▶ _WORK TASK_: Your task is to filter the data below down to the lines holding "computer".

(Beginning of RECORDED INFORMATION)

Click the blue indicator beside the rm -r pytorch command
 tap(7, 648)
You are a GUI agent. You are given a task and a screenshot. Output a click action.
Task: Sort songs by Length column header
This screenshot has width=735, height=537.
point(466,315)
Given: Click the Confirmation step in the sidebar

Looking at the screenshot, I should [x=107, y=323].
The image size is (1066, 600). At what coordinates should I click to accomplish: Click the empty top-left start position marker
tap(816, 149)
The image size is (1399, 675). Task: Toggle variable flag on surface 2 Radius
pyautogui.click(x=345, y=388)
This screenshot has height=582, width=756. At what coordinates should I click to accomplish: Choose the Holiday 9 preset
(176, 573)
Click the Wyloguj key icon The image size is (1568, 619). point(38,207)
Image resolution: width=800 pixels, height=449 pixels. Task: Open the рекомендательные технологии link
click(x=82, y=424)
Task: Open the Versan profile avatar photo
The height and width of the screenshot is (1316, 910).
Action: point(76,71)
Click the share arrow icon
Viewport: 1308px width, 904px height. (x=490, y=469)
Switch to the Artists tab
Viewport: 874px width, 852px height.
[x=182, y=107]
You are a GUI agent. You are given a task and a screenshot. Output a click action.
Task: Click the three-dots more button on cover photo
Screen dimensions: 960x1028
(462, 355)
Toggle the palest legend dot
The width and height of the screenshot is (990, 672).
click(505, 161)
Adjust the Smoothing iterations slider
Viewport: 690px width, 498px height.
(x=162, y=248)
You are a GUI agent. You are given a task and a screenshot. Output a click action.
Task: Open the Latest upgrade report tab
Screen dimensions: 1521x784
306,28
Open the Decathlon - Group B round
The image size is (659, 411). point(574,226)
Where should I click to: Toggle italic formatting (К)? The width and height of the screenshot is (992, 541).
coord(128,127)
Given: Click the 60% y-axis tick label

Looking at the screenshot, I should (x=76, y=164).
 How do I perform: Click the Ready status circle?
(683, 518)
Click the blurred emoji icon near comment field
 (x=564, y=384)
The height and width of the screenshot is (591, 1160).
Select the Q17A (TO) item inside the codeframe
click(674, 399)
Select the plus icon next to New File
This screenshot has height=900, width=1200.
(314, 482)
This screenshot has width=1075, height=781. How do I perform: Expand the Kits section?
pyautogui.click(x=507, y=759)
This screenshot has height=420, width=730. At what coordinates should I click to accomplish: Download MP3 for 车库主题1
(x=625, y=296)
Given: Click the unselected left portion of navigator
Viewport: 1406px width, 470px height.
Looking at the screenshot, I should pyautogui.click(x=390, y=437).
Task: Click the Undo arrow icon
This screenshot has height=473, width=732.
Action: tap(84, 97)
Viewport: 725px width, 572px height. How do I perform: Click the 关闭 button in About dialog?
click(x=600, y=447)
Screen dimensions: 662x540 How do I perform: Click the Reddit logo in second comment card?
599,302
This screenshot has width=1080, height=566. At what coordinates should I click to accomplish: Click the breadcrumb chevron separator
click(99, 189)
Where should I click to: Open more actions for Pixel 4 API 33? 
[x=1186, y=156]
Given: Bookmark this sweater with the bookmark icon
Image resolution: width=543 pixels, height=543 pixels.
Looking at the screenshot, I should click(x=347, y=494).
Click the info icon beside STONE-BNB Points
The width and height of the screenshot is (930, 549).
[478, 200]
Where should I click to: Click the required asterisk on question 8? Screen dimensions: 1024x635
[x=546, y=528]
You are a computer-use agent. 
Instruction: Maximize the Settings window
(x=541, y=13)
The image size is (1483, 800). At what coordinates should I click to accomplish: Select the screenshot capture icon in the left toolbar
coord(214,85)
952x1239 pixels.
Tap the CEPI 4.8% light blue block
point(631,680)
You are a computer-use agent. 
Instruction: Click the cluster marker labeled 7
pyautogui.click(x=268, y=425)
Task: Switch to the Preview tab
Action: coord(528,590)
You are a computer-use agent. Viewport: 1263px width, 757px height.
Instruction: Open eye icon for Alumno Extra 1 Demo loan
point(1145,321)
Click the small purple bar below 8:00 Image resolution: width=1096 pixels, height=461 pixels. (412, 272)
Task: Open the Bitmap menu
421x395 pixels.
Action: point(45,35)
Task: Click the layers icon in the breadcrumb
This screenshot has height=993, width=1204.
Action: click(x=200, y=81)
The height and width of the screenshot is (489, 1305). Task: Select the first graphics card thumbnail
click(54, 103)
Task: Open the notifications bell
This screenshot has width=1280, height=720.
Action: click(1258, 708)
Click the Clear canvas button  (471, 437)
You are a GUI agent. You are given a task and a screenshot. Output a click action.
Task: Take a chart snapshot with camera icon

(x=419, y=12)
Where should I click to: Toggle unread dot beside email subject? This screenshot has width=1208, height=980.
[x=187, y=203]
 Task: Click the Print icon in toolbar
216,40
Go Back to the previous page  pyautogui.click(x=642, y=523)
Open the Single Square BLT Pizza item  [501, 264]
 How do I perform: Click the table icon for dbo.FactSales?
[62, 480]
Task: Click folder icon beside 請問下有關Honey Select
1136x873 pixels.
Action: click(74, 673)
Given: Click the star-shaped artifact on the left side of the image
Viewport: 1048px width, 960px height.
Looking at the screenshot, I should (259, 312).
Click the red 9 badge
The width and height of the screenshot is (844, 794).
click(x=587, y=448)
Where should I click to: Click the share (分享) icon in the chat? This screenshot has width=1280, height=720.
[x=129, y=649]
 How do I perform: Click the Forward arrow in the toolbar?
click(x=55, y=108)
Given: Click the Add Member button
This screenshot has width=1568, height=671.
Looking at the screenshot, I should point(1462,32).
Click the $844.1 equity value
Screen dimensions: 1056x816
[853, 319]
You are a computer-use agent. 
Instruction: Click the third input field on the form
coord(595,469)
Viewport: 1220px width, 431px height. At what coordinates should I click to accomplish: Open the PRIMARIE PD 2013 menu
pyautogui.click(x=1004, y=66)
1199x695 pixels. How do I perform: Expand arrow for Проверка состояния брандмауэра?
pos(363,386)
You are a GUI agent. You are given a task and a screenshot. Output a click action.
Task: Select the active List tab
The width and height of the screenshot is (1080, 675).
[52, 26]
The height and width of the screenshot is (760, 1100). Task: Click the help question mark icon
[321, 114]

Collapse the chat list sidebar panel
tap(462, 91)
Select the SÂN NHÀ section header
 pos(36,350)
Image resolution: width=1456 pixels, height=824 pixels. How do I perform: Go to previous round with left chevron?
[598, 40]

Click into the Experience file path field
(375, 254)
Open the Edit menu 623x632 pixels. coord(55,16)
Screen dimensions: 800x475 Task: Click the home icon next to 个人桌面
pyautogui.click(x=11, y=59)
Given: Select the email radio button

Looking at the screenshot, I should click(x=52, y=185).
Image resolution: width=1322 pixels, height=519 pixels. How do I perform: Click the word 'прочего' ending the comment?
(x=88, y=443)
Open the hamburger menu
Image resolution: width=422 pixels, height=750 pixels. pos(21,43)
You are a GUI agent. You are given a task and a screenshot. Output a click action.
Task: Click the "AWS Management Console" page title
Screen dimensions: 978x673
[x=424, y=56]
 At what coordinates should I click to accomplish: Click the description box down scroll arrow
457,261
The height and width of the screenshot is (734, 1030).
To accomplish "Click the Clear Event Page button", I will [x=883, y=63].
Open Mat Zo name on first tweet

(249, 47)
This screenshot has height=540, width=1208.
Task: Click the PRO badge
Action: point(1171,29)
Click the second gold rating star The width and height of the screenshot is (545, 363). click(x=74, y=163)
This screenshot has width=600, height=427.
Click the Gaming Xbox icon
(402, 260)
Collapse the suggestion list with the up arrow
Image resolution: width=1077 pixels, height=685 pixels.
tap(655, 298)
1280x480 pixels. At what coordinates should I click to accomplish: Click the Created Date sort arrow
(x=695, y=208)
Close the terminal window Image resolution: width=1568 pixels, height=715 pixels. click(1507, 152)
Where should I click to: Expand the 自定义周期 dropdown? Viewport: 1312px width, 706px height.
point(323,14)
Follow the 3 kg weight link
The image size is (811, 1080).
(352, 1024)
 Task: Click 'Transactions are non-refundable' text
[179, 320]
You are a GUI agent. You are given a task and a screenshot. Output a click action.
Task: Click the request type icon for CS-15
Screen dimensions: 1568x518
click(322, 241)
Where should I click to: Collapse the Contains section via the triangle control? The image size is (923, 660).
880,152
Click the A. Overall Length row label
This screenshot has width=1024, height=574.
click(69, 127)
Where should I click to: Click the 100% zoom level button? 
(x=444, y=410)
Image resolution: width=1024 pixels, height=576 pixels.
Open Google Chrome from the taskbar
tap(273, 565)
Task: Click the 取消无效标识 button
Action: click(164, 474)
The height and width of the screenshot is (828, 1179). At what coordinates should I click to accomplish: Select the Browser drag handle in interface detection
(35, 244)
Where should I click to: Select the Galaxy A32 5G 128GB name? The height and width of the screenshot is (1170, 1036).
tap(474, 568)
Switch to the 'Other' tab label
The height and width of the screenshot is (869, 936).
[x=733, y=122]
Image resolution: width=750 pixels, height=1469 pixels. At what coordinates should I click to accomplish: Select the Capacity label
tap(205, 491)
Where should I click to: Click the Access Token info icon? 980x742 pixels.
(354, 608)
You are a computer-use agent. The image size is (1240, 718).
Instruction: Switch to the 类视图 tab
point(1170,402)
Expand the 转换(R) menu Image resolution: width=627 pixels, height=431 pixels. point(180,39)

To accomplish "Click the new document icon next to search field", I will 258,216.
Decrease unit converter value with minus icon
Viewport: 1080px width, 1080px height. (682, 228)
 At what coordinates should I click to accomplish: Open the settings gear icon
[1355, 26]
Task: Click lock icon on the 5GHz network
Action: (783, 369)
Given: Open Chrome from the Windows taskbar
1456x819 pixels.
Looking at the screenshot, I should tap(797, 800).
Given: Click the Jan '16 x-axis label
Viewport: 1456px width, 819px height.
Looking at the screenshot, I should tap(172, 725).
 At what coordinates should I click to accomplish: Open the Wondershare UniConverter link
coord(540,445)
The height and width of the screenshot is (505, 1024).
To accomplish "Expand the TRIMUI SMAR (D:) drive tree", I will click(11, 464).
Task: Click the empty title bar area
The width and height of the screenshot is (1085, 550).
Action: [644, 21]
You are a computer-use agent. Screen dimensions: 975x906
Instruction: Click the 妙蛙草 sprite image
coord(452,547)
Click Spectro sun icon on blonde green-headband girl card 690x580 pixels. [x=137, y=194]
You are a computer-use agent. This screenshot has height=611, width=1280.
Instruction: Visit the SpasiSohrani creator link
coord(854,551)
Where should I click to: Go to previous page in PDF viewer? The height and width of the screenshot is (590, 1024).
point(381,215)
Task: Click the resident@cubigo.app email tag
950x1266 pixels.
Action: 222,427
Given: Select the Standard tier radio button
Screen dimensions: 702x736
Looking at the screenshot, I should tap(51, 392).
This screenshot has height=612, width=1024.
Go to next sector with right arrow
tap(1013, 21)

(End of RECORDED INFORMATION)

▶ _RESPONSE_:
You are a computer-use agent. 
You are a computer-use agent. 
You are a computer-use agent. Viewport: 1263px width, 757px height.
You are a computer-use agent. 
You are a computer-use agent. The image size is (1240, 718).
You are a computer-use agent. Screen dimensions: 975x906
You are a computer-use agent. This screenshot has height=611, width=1280.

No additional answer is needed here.